Deficiencies in knowledge of horse behaviour may be leading to more horse-related accidents, according to experts.
According to the Danish Animal Welfare Society, Danish riding schools currently provide a limited education on understanding horse behaviour.
Each year, on average, more than 9000 Danish riders are admitted to emergency rooms after interactions with a horse, with half of those injuries occurring while the rider was unmounted, or working near the horse. About two of the total yearly accidents result in death.
It is thought that these events may be a result of riders misinterpreting horse behaviour. Greater knowledge and awareness of horse body language could lead to fewer such incidents, researchers told the International Society for Equitation Science conference in the United States this week.
Through developing an online website, the Danish Animal Welfare Society was able to both offer educational videos and test the knowledge of riders on horse behaviour.
Of the 4539 test results gathered, riders scored on average of 72.5 percent on questions regarding horse behaviour.
Of those tested, the youngest and oldest age ranges (5-14 years and 60-90 years) garnered the lowest scores, with people in their 30s scoring the highest.
While results from the testing showed that Danish riders scored relatively high on overall knowledge of horse behaviour, a good percentage of those same tested riders lacked a deeper understanding of the subtle nuances in horse body language.
When asked to specifically qualify what led riders to describe particular behavioural states they had observed in pictures and short video clips, many were unable to elaborate on the exact body language clues that led them to their decisions.
Riders may also over-estimate their knowledge when it comes to understanding horse behaviour, with those identifying as experts in reading horse behaviour receiving similar scores as those who claim to have an average-to-high level of experience.
Faced with this result, Payana Hendriksen, of the Danish Animal Welfare Society, explained that although some riders consider themselves experts, the scope of that knowledge may be lacking.

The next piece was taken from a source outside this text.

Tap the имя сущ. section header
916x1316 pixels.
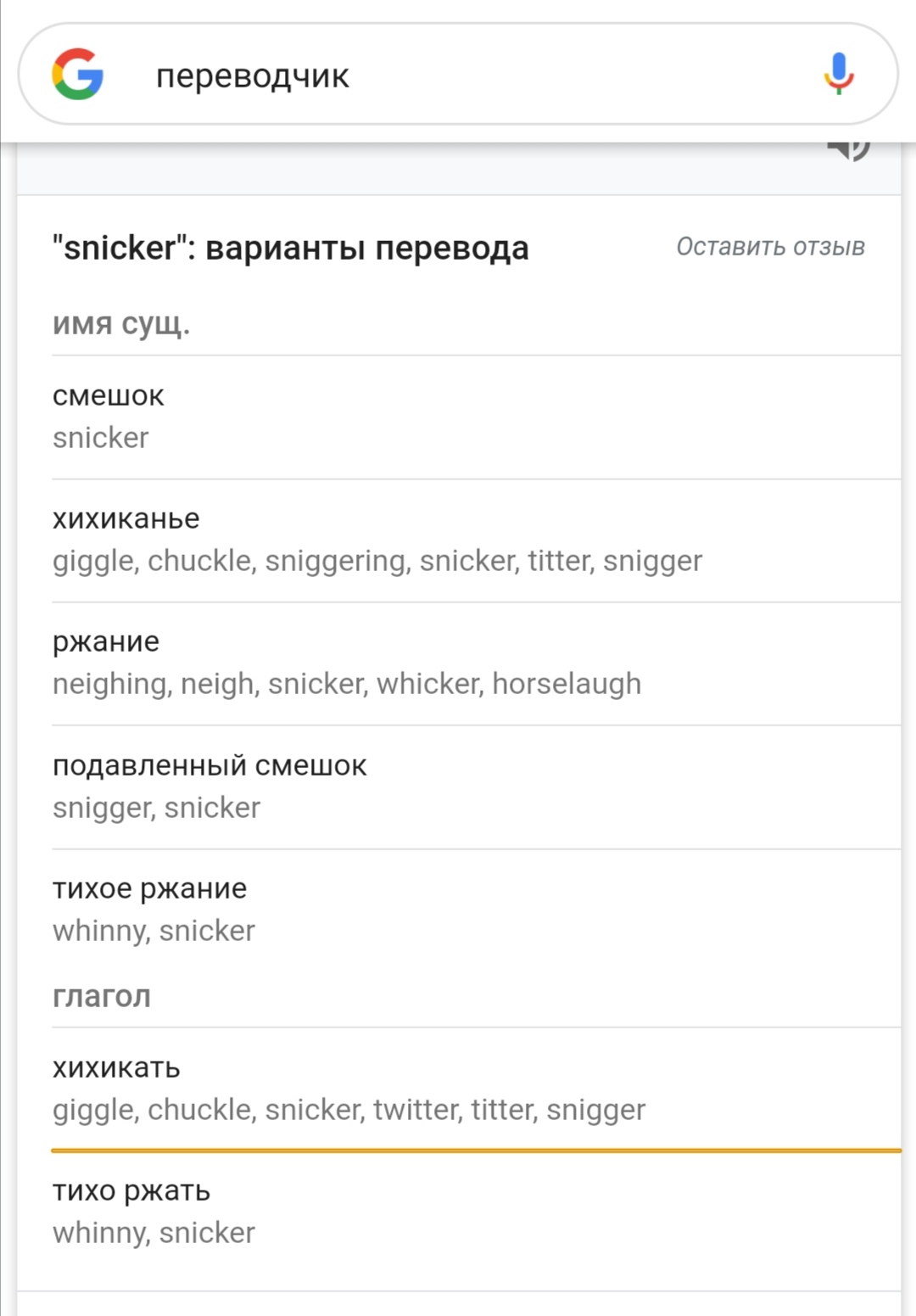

“Maybe you might have holes in your knowledge. You have not managed to develop your knowledge on horse behaviour.”
The results of the study may help the next generation improve their understanding of horse behaviour, which could result in fewer accidents each year, Hendriksen said.
Hendriksen continues: “Horse riding is very traditional. The longer you’ve been there – you’ve been riding for so many years – it might be difficult to accept that you can learn more than what you’ve learned already.
“We’re going to focus on the kids, and trying to incorporate horse behaviour in riding schools. That’s our mission.”